*TASK OBJECTIVE*
From the first line through the one containing "Task: Open the ~/Downloads directory link", restate the listing word for word, and give no other lines.
----
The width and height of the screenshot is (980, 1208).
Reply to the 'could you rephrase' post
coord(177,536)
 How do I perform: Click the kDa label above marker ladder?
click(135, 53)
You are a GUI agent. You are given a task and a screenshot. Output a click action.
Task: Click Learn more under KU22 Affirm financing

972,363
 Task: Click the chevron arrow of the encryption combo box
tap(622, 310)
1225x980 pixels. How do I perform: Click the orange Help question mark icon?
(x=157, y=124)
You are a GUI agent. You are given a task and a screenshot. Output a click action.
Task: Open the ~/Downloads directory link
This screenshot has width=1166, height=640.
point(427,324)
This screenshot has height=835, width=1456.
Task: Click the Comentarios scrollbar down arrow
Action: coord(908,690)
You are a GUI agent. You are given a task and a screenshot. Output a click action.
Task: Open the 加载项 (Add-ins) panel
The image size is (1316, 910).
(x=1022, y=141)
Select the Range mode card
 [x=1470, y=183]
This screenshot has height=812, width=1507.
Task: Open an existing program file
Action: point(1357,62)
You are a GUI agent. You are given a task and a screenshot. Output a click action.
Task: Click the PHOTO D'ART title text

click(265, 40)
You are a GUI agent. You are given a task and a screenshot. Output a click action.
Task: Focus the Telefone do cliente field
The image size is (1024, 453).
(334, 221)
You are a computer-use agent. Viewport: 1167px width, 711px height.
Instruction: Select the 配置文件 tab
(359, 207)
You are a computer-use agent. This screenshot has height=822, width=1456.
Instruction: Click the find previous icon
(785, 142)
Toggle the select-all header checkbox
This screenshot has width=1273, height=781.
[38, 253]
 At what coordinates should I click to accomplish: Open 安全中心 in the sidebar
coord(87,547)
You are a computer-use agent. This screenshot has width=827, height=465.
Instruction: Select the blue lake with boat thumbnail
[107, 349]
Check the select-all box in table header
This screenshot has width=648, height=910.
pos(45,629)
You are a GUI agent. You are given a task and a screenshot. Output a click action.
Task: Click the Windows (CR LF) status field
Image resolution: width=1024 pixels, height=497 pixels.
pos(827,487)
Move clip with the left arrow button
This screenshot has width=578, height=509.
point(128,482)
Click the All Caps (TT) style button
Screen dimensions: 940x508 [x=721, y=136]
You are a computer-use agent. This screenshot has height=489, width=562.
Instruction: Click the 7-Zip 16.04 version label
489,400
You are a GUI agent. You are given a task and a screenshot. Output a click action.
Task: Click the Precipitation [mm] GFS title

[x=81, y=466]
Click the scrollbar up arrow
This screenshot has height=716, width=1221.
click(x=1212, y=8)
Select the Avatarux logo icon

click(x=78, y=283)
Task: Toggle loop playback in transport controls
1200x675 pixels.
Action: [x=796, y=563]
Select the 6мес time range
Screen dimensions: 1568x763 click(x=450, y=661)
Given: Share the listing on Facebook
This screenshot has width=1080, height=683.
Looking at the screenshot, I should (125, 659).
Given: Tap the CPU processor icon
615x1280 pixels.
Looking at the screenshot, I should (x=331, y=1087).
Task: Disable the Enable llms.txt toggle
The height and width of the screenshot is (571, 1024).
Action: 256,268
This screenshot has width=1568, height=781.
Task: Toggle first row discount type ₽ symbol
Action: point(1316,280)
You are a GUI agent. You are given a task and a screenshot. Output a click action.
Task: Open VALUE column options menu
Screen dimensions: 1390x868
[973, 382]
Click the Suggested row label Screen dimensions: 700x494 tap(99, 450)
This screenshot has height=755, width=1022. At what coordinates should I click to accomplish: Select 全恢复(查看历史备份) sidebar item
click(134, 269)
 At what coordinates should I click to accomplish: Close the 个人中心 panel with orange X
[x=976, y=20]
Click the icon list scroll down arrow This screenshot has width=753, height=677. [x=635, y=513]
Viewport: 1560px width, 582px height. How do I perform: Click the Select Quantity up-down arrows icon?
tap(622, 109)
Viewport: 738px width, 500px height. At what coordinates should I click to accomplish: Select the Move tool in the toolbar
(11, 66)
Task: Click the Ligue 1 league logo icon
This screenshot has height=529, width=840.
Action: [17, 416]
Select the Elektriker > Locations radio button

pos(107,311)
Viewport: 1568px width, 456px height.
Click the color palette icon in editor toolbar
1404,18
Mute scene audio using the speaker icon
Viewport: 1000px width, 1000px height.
----
*YOUR SOLUTION*
The width and height of the screenshot is (980, 1208).
Reply to the 'could you rephrase' post
coord(177,536)
 How do I perform: Click the kDa label above marker ladder?
click(135, 53)
You are a GUI agent. You are given a task and a screenshot. Output a click action.
Task: Click Learn more under KU22 Affirm financing

972,363
 Task: Click the chevron arrow of the encryption combo box
tap(622, 310)
1225x980 pixels. How do I perform: Click the orange Help question mark icon?
(x=157, y=124)
You are a GUI agent. You are given a task and a screenshot. Output a click action.
Task: Open the ~/Downloads directory link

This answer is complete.